$K$ is an algebraically closed field, $K[T]$ is the ring of polynomials of one indeterminate over $K$, and $K(T)$ is its field of fractions. A valuation ring $R$ in $K(T)$ which includes $k[T]$ and is distinct from $K(T)$ must consist of all $f(T)/g(T)$, where $f(T),g(T) \in K[T]$ are relatively prime and where some fixed linear polynomial $T - a$ does not divide $g(T)$.
I think the proof for this statement can be divided into three steps:
- to prove that for some $a \in K$, $\frac{1}{T-a} \notin R$;
- to prove that for any $b \in K, b \neq a$, $\frac{1}{T - b}$ is contained in $R$;
- to prove that $R$ consists of the polynomials described above.

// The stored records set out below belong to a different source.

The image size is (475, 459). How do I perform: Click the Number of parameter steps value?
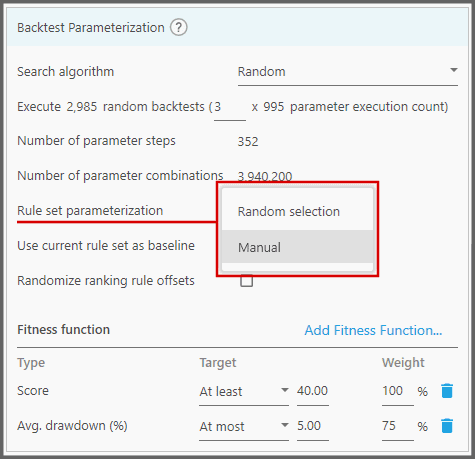248,142
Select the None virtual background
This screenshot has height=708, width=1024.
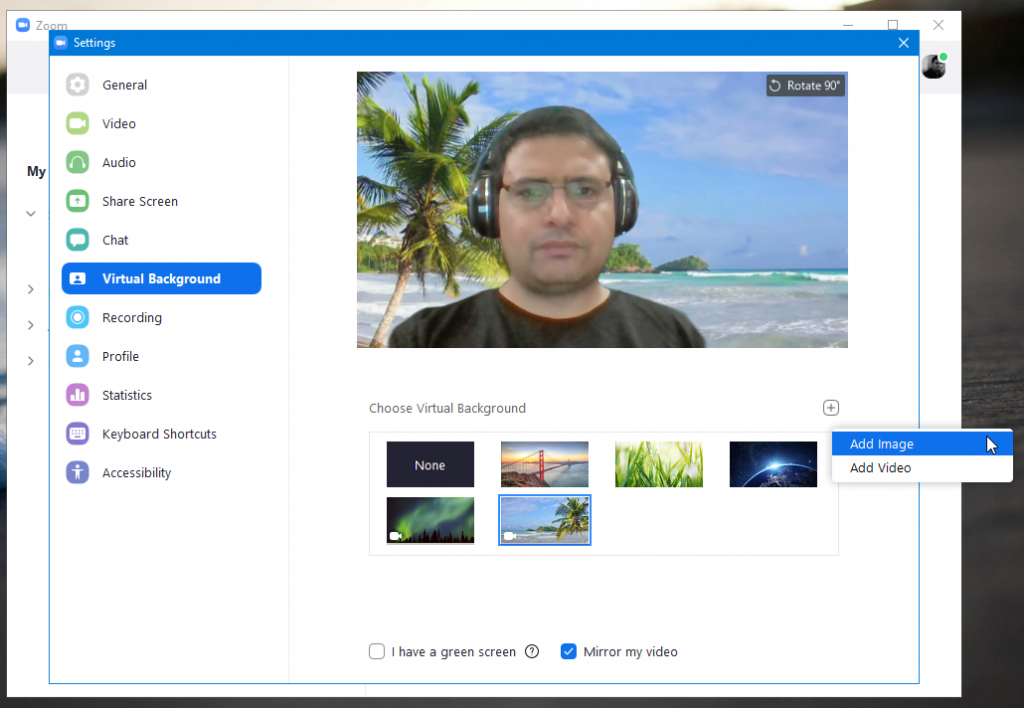click(430, 464)
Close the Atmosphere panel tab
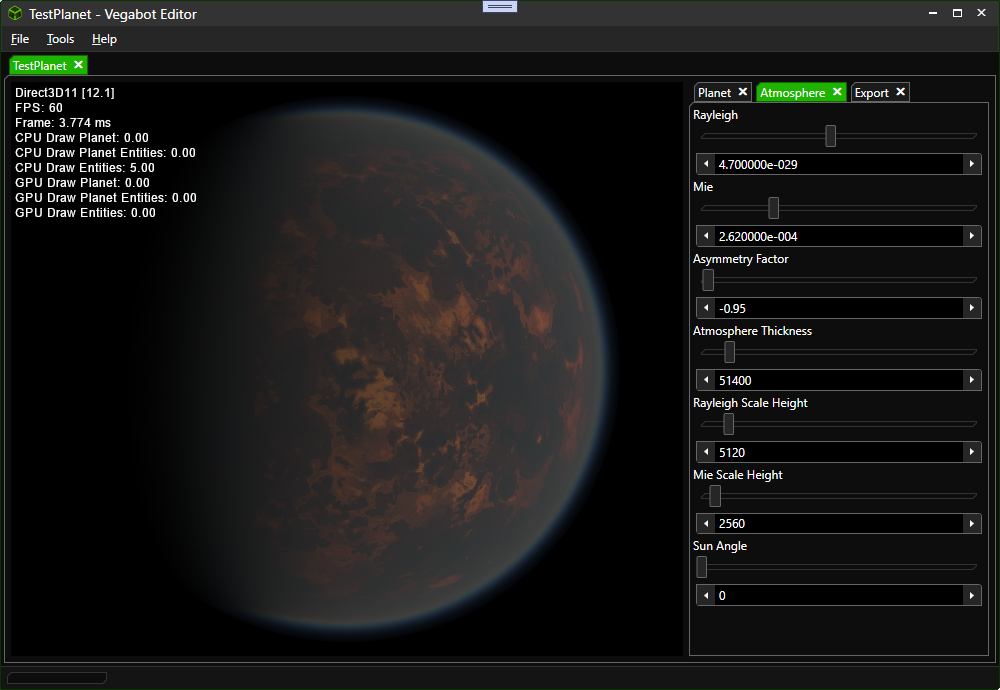This screenshot has width=1000, height=690. [837, 92]
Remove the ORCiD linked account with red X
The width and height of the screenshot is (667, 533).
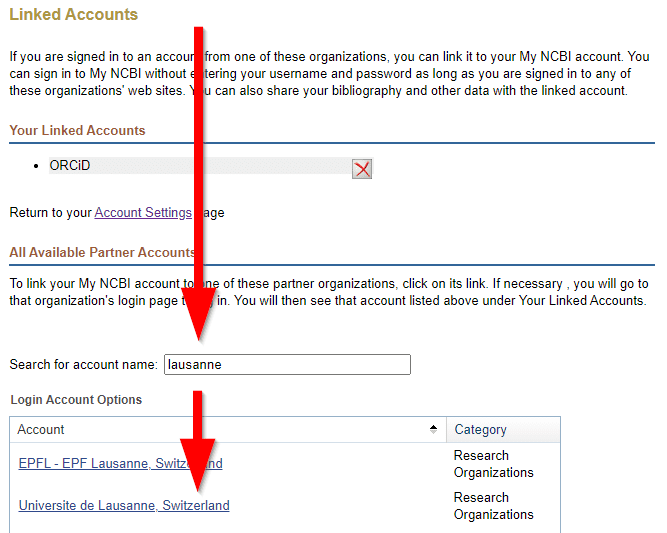point(362,169)
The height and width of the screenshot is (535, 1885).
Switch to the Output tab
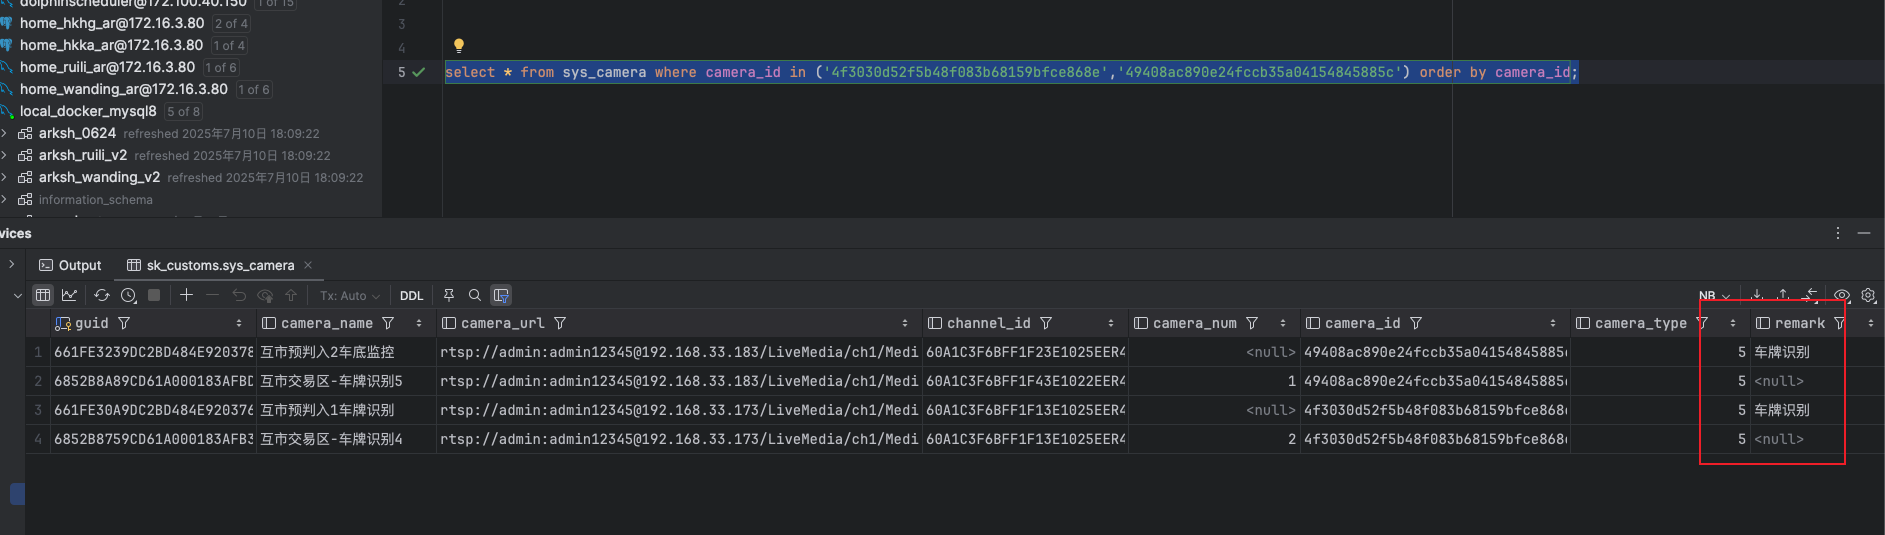point(70,265)
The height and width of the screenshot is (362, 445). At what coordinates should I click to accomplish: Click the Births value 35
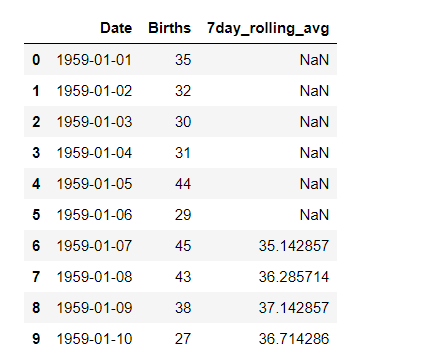[183, 60]
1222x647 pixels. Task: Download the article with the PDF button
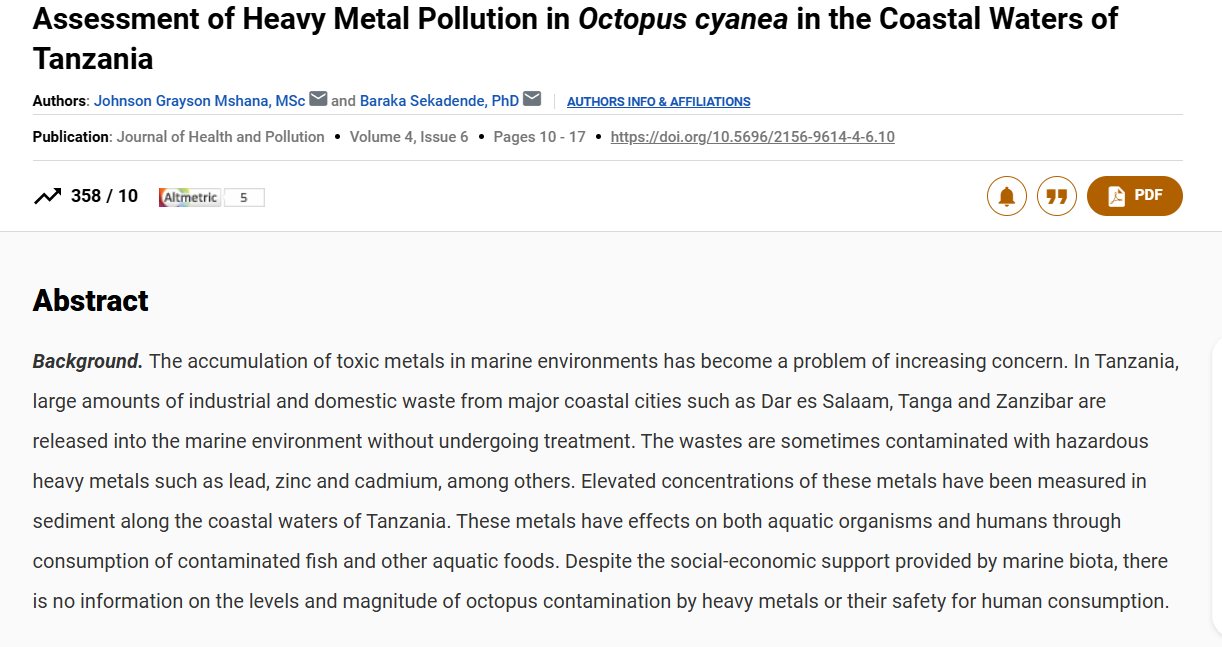(1134, 196)

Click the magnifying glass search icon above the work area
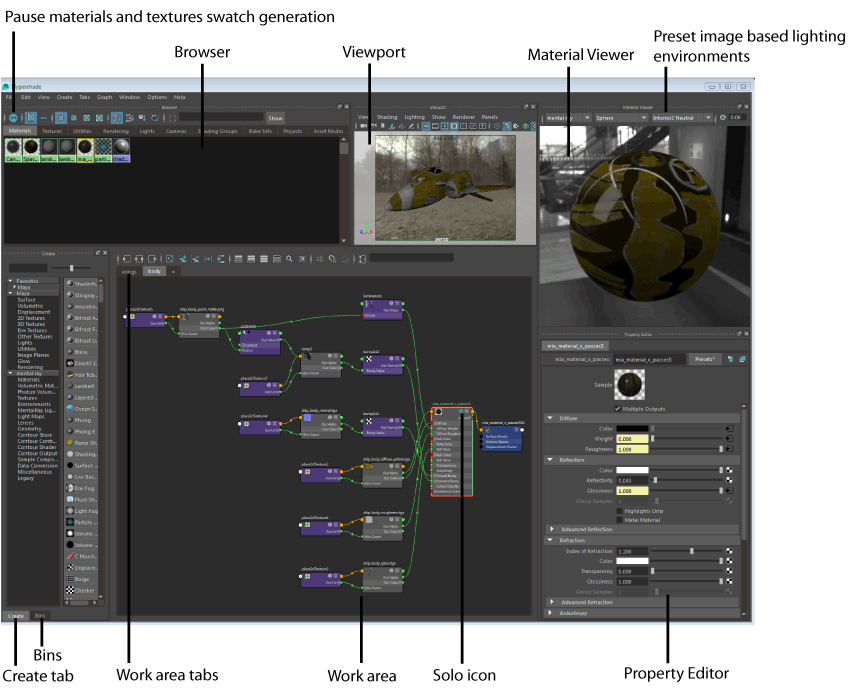pos(288,258)
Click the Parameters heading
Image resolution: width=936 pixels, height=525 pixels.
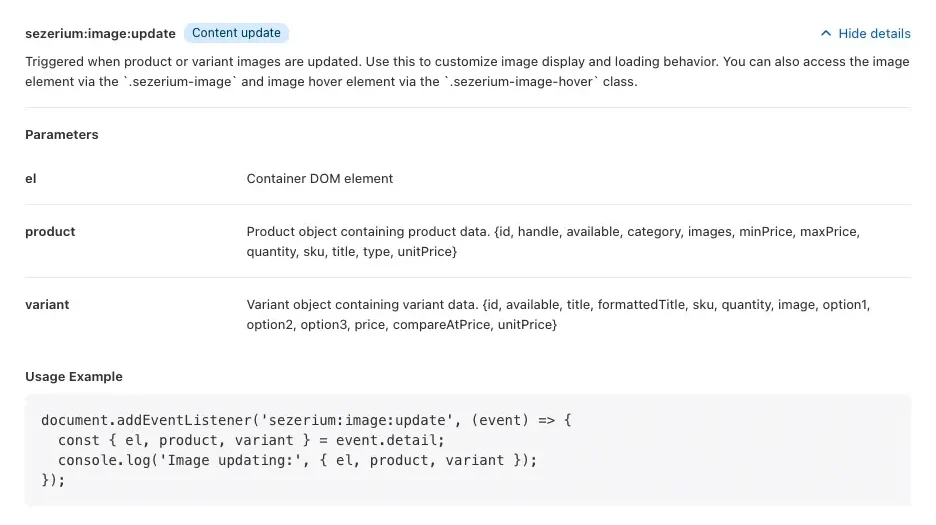(x=61, y=134)
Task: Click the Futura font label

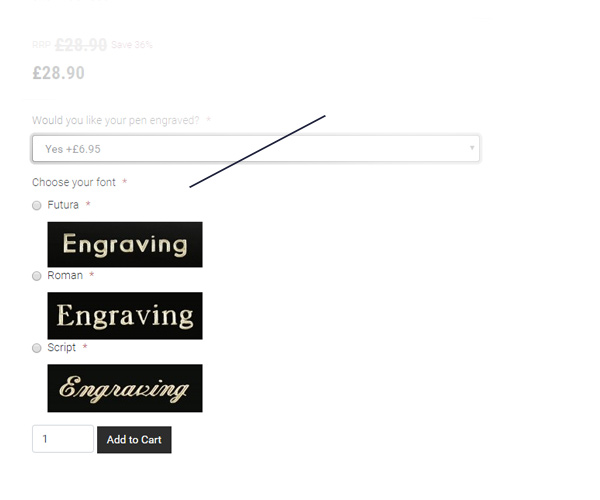Action: 63,205
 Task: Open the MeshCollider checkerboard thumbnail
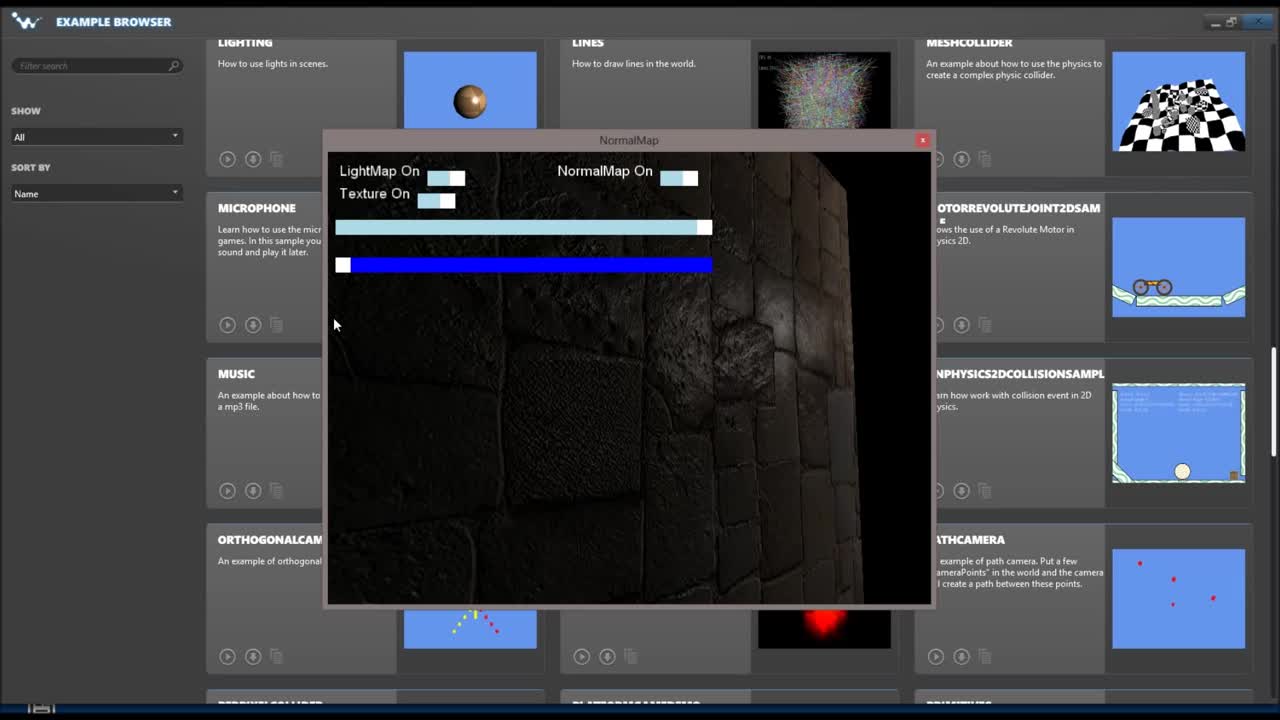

First, as $K$ is algebraically closed, every irreducible polynomial is of degree $1$, and every polynomial $f(T)$ of positive degree can be written as $f(T) = k \prod_i(T - a_i)$, for certain $k, a_i \in K$.
- If for any $a \in K$, $\frac{1}{T-a}$ is contained $R$, then for any $g(T) \in K[T]$ of positive degree, $\frac{1}{g(T)}$ must be in $R$. So $R$ contains all the fractions $\frac{f(T)}{g(T)}$, along with $K[T]$. $R$ must be equal to $K(T)$. A contradiction. So, there is an element $a$ in $K$, such that $\frac{1}{T-a} \notin R$.
- This is where my question comes. What will happen if for $\frac{1}{T-b} \notin R$ for some $b \in K$ other than $a$?
- For any relatively prime polynomials $f(T),g(T) \in K[T]$, if $g(T)$ is not divisible by $T-a$, $\frac{1}{g(T)}$ must be in $R$, so is $\frac{f(T)}{g(T)}$; Otherwise, $g(T)$ is divisible by $T-a$. So, $T-a$ is not a factor of $f(T)$. Thus, $\frac{1}{f(T)} \in R$. In this case, if $\frac{f(T)}{g(T)} \in R$, $\frac{1}{g(T)}$ must also be in $R$, so is $\frac{1}{T-a}$. Also a contradiction. This proves the statement.
I think I need some help on the second step... Or, some other method to prove the statement. Thanks very much.